Generally speaking, the median Thai person does tend to have a better life than the median Chinese person, simply because poverty eradication has been a pretty significant plank of both the Junta and the elected politicans, plus the massive amount of FDI coming in from SK+Japan after the whole 2013-2017 trade war.
But then again, comparing a Billion+ country that gives significant administrative autonomy to provinces with a unitary country with a population comparable of Zhejiang might be unfair. At least on a developmental and economic level, Thailand would be comparable to Jiangsu or Zhejiang.
So does Chongqing but it wouldn’t be considered a rich city. Tianjin is the place I go to see derelict sky scrapers, they had one on my first visit in 1999, they have the tallest one now.
About 10 years ago I worked with someone in Australia who was from India. He worked for Accenture in India as a programmer and earned around 180USD per month. So their profit for outsourced work can be a lot.
> (I don't have a clear idea of what they even do. IT consulting firm?)
you dont even want to know, just be sure that if they get invited in to join a project, leave! At least from my experience on their IT side, was it Andersen before a rebrand? Drop in 3 developers, then sell a 'manager' to oversee them, then recommend a few more devs, and add another layer of management, and so on. I saw 3 projects suffer this type of infection, and they all suffered for it.
You're thinking management consulting, like Bain or McKinsey. Accenture is a body shop. They put butts in seats for IT service contracts, typically for the lowest price point for clients.
That's what they started out as (actually, as a spinoff of Arthur Andersen, so both management consulting and IT consulting). Nowadays, most of their business is outsourcing. Companies will outsource the maintenance/support of entire applications to them (like take over a company's billing system and be responsible for keeping it running and making ongoing enhancements) or an entire business process (like Accounts Payable). Typically they "rebadge" the client's employees as Accenture employees, charge the client X% less than what the client is paying to do it themselves, and then reduce headcount, offshore some work, automate some functions, etc. in order to run a profit.

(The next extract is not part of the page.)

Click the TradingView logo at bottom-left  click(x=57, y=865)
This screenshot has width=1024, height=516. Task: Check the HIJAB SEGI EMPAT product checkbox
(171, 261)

Source: I work for a large consulting firm that competes with them.
My impression was that they take a lot of government money and technically keep a lot of government employees classified as private ones. My brother-in-law leads a software team that works on state benefits systems I believe.
They take the government money alright; laughed out loud reading: "Accenture engaged in an IT overhaul project for the British National Health Service (NHS) in 2003, making headlines when it withdrew from the contract in 2006 over disputes related to delays and cost overruns" [1]. But then I cried (thinking about my tax rate) when reading: "In 2012, it was revealed Accenture was paying only 3.5% in tax in the Republic of Ireland as opposed to the average rate of 24% it would pay if instead based in the UK." As any real company Accenture was headquartered in Bermuda in the 2000s and nowadays it's in Ireland. What can you expect from a company split from the Arthur Andersen.
They do every sort of consulting, including but not only development of custom software.
For example, just from the largest Italian bank they make hundreds of millions of euro of revenues yearly.